Dziewczyny tak żałośnie tanie, że kurwiąc się na chleb nie macie
i wy wytworne, dumne panie, co mężów do nich posyłacie. (...)
Wy też żyjecie dzięki zbrodni, z was także sprawiedliwość drwi,
jesteście do mnie tak podobni, więc proszę was - przebaczcie mi.
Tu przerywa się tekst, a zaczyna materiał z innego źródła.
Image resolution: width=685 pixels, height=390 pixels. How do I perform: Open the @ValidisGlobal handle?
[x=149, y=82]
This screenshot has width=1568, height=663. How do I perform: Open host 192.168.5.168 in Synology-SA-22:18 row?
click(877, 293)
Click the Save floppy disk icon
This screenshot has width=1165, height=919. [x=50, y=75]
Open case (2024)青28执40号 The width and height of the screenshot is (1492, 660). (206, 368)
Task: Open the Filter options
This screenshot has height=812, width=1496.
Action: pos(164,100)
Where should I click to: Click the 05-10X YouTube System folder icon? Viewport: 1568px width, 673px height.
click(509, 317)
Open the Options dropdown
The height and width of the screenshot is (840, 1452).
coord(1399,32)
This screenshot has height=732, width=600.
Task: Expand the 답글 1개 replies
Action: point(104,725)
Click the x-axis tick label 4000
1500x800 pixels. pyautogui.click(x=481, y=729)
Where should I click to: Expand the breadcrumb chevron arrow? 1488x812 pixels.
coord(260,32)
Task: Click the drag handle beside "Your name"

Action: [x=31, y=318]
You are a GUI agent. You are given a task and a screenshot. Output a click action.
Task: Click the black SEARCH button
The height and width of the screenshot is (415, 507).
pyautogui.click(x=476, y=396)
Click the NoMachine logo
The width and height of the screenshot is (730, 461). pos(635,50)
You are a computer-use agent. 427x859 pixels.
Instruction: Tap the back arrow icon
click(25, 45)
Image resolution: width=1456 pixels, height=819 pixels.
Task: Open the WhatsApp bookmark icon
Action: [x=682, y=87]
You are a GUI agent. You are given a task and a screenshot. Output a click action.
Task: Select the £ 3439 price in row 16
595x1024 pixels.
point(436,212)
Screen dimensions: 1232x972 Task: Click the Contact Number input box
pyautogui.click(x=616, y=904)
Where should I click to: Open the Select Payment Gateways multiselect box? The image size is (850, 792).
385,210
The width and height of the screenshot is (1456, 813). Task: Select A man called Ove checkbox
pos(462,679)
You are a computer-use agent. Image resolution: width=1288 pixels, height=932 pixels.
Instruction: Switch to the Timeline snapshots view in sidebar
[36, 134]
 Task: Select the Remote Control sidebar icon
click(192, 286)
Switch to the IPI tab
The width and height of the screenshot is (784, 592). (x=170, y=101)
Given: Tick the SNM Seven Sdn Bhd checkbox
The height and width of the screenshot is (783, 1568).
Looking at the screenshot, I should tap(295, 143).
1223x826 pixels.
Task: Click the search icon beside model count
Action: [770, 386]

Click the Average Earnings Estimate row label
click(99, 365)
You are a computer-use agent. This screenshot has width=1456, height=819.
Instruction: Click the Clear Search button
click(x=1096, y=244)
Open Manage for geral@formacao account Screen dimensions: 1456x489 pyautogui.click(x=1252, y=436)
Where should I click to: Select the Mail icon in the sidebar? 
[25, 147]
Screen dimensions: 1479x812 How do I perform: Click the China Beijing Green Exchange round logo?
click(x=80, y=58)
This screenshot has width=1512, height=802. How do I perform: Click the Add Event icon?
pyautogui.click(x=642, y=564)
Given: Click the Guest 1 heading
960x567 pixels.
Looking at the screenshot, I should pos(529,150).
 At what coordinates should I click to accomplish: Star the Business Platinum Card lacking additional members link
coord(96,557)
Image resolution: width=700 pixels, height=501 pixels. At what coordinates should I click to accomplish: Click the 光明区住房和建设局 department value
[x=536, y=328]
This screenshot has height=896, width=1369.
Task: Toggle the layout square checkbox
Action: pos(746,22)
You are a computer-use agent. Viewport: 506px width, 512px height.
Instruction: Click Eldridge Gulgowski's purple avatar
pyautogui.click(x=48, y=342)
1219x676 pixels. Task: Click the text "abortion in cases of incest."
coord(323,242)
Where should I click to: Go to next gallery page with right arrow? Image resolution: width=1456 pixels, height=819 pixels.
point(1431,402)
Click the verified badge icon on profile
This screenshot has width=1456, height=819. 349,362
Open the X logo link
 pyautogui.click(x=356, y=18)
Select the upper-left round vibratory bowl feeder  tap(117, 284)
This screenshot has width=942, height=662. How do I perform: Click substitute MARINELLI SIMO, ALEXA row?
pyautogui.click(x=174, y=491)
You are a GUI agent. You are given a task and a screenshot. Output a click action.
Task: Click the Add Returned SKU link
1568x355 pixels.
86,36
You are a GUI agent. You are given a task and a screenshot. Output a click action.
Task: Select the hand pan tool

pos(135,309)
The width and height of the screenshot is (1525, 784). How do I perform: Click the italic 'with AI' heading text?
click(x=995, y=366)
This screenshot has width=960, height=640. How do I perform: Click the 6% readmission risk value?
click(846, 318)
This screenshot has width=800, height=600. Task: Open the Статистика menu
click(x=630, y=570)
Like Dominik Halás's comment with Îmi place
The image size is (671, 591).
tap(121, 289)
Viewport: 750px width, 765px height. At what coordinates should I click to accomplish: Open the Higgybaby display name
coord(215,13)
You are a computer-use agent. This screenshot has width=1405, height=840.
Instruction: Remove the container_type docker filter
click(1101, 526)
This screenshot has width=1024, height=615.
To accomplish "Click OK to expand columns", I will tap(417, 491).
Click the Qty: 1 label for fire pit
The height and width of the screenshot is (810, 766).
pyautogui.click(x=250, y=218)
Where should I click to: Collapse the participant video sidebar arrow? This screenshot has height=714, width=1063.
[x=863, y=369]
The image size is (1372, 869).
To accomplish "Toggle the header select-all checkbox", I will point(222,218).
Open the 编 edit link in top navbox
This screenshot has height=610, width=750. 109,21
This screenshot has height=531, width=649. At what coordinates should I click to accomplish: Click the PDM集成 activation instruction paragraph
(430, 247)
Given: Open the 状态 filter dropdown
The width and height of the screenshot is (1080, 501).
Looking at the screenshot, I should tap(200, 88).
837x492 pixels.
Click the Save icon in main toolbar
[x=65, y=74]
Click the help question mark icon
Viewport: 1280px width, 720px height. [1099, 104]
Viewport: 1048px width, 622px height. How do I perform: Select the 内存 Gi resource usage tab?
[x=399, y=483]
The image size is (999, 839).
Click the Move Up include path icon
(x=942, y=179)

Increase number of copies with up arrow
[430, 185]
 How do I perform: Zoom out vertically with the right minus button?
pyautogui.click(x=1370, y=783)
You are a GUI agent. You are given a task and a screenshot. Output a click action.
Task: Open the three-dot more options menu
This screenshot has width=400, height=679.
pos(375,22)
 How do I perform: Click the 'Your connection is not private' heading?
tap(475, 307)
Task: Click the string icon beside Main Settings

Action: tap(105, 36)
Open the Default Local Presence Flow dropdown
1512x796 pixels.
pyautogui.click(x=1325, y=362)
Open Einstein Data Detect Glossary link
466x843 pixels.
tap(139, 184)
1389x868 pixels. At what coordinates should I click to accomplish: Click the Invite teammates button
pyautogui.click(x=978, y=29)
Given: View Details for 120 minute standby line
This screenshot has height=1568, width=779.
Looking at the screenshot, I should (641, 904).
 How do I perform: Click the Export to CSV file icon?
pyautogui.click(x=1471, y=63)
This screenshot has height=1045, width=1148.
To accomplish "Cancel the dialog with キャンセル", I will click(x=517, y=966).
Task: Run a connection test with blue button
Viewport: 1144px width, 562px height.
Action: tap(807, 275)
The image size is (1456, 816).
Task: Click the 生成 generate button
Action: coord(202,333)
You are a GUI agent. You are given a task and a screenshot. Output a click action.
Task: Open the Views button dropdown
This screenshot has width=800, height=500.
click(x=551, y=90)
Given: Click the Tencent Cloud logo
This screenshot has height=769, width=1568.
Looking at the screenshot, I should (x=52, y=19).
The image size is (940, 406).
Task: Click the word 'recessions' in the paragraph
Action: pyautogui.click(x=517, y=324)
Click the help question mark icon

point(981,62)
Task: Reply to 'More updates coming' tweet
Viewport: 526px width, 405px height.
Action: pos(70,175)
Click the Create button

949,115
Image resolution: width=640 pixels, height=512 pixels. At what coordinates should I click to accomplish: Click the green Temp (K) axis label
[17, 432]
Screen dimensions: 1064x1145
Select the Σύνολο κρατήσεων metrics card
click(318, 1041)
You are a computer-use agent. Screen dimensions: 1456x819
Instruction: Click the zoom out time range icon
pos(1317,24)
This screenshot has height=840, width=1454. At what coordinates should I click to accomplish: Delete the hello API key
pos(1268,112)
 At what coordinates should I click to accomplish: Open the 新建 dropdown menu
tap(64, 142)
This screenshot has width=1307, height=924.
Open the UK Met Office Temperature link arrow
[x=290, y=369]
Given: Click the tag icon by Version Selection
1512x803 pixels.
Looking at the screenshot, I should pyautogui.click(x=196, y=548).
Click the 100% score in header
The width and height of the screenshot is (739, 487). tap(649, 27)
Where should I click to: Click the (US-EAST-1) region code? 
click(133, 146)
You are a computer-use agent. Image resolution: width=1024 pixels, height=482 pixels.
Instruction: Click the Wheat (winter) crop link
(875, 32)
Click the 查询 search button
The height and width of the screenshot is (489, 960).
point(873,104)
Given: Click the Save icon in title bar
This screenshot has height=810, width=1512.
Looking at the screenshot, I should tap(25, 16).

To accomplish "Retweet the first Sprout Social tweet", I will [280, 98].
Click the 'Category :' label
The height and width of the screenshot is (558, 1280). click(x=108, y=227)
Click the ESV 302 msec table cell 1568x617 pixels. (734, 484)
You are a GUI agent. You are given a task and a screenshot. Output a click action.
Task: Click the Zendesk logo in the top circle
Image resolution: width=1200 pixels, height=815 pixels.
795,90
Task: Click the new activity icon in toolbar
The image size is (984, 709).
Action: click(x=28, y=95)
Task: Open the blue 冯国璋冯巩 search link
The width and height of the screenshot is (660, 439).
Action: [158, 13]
Iakov Nikolaievich Yemelyanov, urodzony 27 grudnia 1975 w Nowosybirsku, zginął 13 lutego 2011 w Vancouver, nawrócony kryminalista, złe dziecko cudownego systemu, najlepszy prezent jaki kiedykolwiek dostał jakikolwiek wywiad, zrobiony w chuja kiedy już uwierzył w swoją misję, absolwent medycyny na Harvardzie, rusofil i komuch, do tego zwolennik bardzo długiej kreski, obywatel USA, przez cztery lata rezydent San Quentin, wrobiony przez ex-kolegów z mafii w sprawy, z którymi nie miał nic wspólnego, co zapewniło mu sympatyczny, dwudziestoletni wyrok. A potem nastał piękny dzień, w którym miał do wyboru dalej siedzieć na tyłku w celi albo zacząć owocną współpracę z tak zwanym wywiadem. Jako sprzedajna dziwka nie miał większych rozterek związanych z podjęciem decyzji. Nie spodziewał się, że znajdzie pierwszego i ostatniego przyjaciela w swojej żałosnej egzystencji na tym świecie i kobietę, która będzie go kochać pomimo tego, że nie miał jej nic do zaoferowania jako skrzywdzone wieczne dziecko, które stało się sadystą. Po pięciu latach współpracy dowiedział się, że niestety plany się zmieniły i jednak wróci na wygrzane miejsce w San Quentin, za Tristana umierał wolny i szczęśliwy jak nigdy dotąd. 

1 komentarz:

  1. [Teraz wypada zrobić takie: ooooooooooooooooooo. Aż przypomniało mi się, jak wczoraj byłam na Yumie i słyszałam od pewnej trzynastolatki na każdej poważniejszej scenie mało zgrabne przekleństwa, które zawsze były poprzedzane długim 'o'. To teraz mam takie 'o' tylko bez przekleństw (nie będę się do nich przyznawać przecież. Co chodzi po mojej głowie to niech tam zostanie xD).
    Karta jest świetna. Ja jestem niż zauroczona. A moja postać jest tak pomocna i garnąca się do wszystkiego, co żywe, że chętnie nawiąże z Rosjanką jakąś znajomość. Tylko jaką? Masz jakiś pomysł?]